试验二在黑龙江省某集约化奶牛场,选取年龄胎次及体况相近的奶牛26头,其中健康奶牛8头,产后60d、65d、70d、75d和80d采血和乳汁;黄体囊肿6头,卵巢静止6头,持久黄体6头,采血和乳汁。血样采集10ml(1%肝素,120uL),3000r/min,5min离心,-80℃待检。采乳汁5ml,-80℃待检。
3、繁殖障碍病种类及判断标准
持久黄体:直肠检查一侧或两侧卵巢体积增大,卵巢内有持久黄体存在,并突出于卵巢表面。子宫收缩反应微弱,如宫内有异物可触摸到,子宫沉于腹腔内。B超影像检查如图1。
卵巢静止:奶牛不发情,直肠检查卵巢上无卵泡和黄体,其体积变小,一侧卵巢上可能有黄体残留。B超影像检查如图2。
黄体囊肿:直肠检查一侧或双侧的卵巢体积增大。表面有黄豆粒大小,一个或数个突出的黄体,质地硬而无弹性。B超影像检查如图3。
4、血浆激素检测指标与原理
促卵泡素(FSH,mIU/mL),ELISA法,试剂盒批号DZE50055,检测原理:用纯化的牛促卵泡素(FSH)抗体包被微孔板,制成固相抗体,往包被单抗的微孔中加入促卵泡素(FSH),再与HRP标记的促卵泡素(FSH)抗体结合,形成抗体-抗原-酶标抗体复合物。经过彻底洗涤后加底物TMB显色。

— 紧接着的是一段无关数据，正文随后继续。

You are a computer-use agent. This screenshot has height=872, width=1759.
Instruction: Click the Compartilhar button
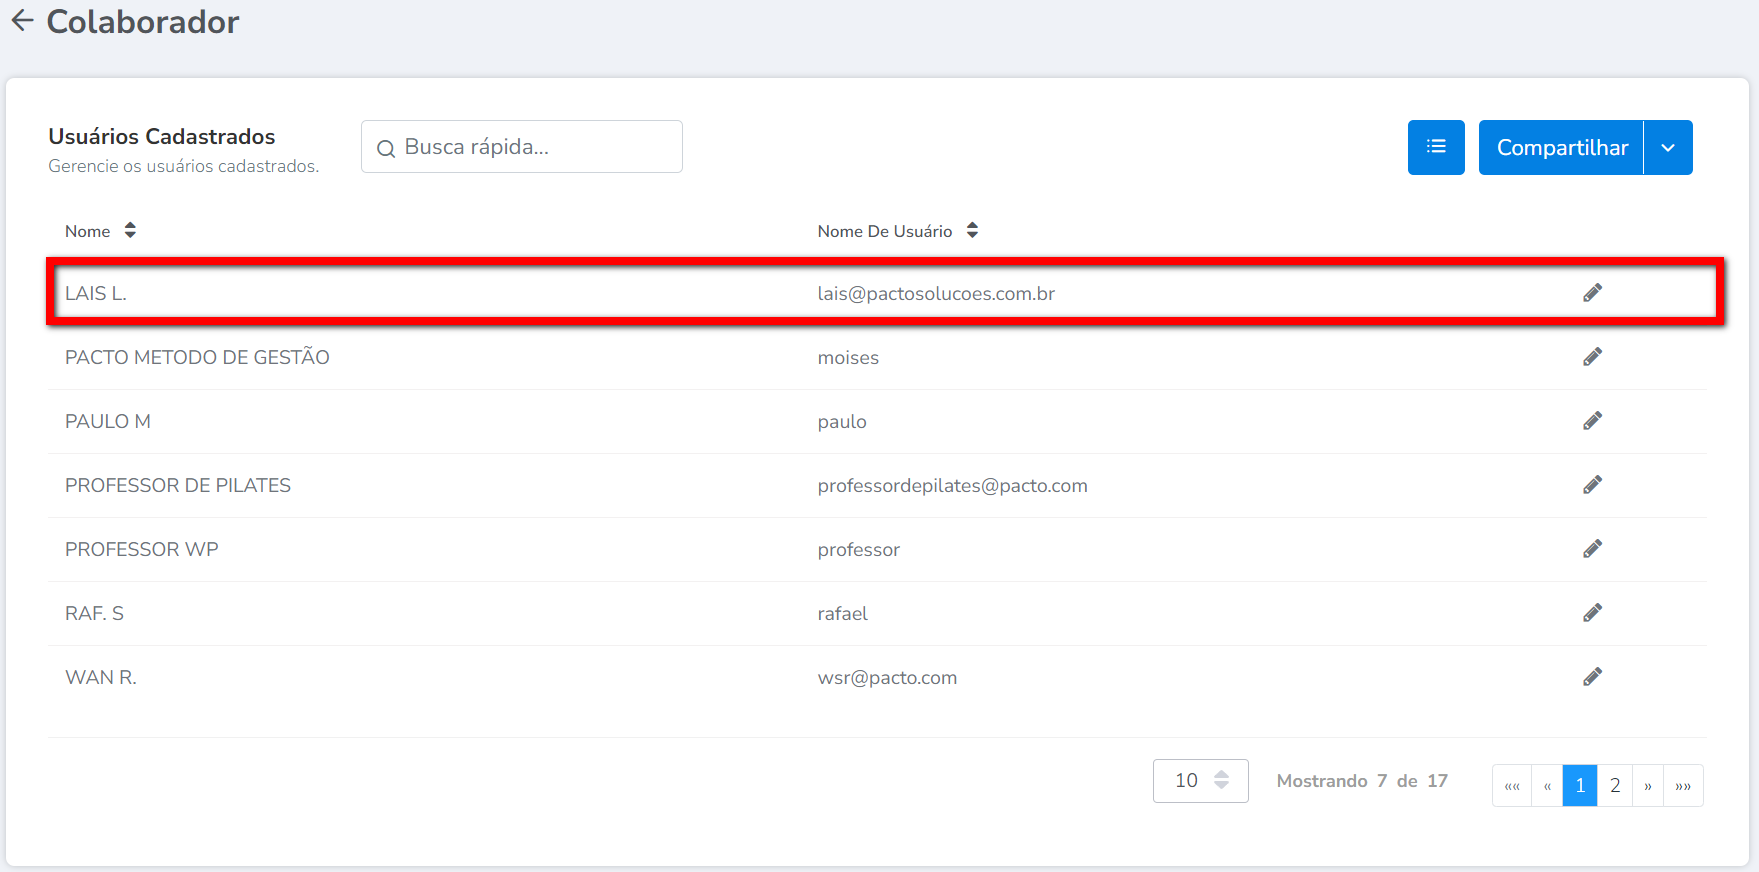tap(1561, 148)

TMB在HRP酶的催化下转化成蓝色,并在酸的作用下转化成最终的黄色。颜色的深浅和样品中的促卵泡素(FSH)呈正相关。用酶标仪在450nm波长下测定吸光度(OD)值,通过标准曲线计算样品中促卵泡素(FSH)浓度;促黄体素(LH,mIU/mL),ELISA法,试剂盒批号DZE50054、孕酮(P4,ng/mL)ELISA法,试剂盒批号DZE50056、雌二醇(E2,pg/mL)ELISA法,试剂盒批号DZE50060,检测原理同促卵泡素(FSH)一致。
5、乳汁孕酮检测方法
根据间接竞争ELISA法操作:将制备好的P4-OVA(1∶1000碳酸盐缓冲液稀释)包被在丝网印刷电极上,37℃2h,应用PBST冲洗电极,最后干燥;应用0.25%BSA封闭,37℃2h,PBST冲洗,干燥;在丝网印刷电极上加入HRP-AB,不同乳汁样品,37℃50min,PBST冲洗,干燥;应用底物缓冲液(磷酸-柠檬酸盐缓冲液pH5.5)稀释TMB(TMB为100倍浓缩),加入H2O2每毫升工作液加入30%H2O0.1uL/ml(或用底物缓冲液稀释成工作浓度稀释TMB),加入工作电极20uL,室温蔽光,15min;运用计时电流法测电信号。
6、数据处理
应用SPSS17.0软件One-way ANOVA(单因素方差分析)进行数据分析,实验数据均以平均数±标准差(x±SD)表示,当差异显著时用Duncan氏检验法进行各组间的多重比较。组间比较,上标小写字母不同者差异显著(P<0.05),上标大写字母不同者差异极显著(P<0.01)。
7、结果.
7.1妊娠奶牛血浆生殖激素和乳汁孕酮变化
7.1.1妊娠奶牛血浆E2,FSH,LH浓度变化
表1妊娠奶牛血浆E2,FSH,LH浓度
表1显示了配种后妊娠奶牛10d-30血浆雌二醇、促卵泡素和促黄体素浓度变化。血浆E2含量,从配种后10d-20d逐渐升高,在20d达到最高之后开始下降;血浆FSH含量,相对比较平稳,在30d时达到最高,15d时水平最低;血浆LH含量在15d时最低,在20d时升到最高,之后开始下降。
7.1.2妊娠奶牛血浆孕酮浓度与乳汁孕酮浓度变化
表2妊娠奶牛血浆孕酮浓度与乳汁孕酮浓度
注:P-血浆,M-乳汁;上角标小写字母不同者表示差异显著(P<0.05),大写字母不同者表示差异极显著(P<0.01),相同或无字母表示差异不显著(P>0.05)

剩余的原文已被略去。